What needs to be done ▸
Only the lines from the one containing "Select the alt1.aspmx.l.google.com MX entry" to the end of the listing below should be returned, exactly as written and without pictures.

=== Begin Enclosure ===

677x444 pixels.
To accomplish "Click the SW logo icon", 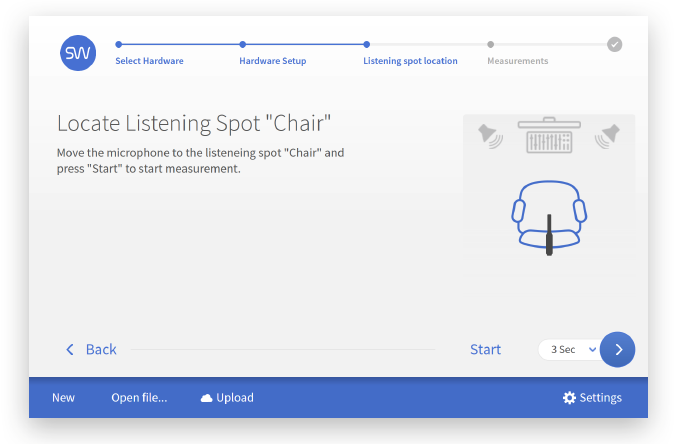I will [x=78, y=53].
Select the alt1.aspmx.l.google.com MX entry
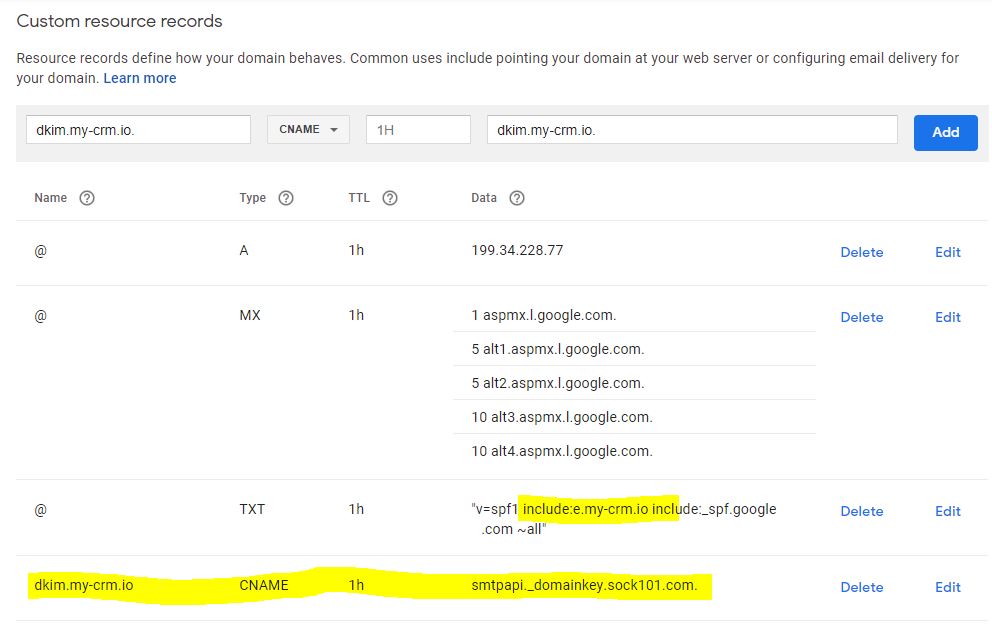The image size is (992, 626). pyautogui.click(x=557, y=349)
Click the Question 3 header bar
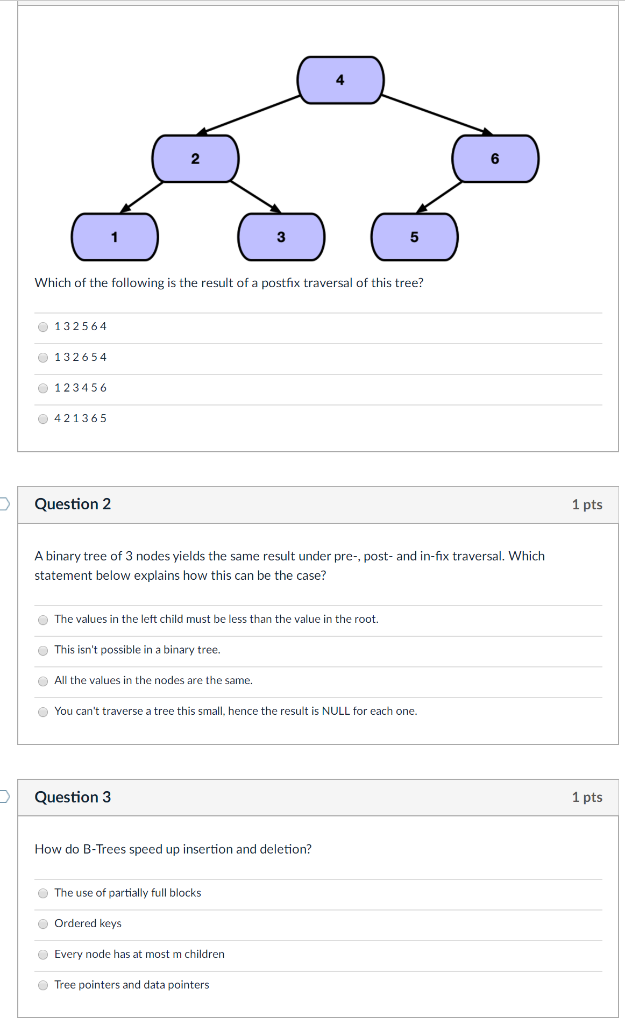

=== End Enclosure ===

Completed exercise ▸
Select the alt1.aspmx.l.google.com MX entry
The image size is (992, 626). pyautogui.click(x=557, y=349)
Click the Question 3 header bar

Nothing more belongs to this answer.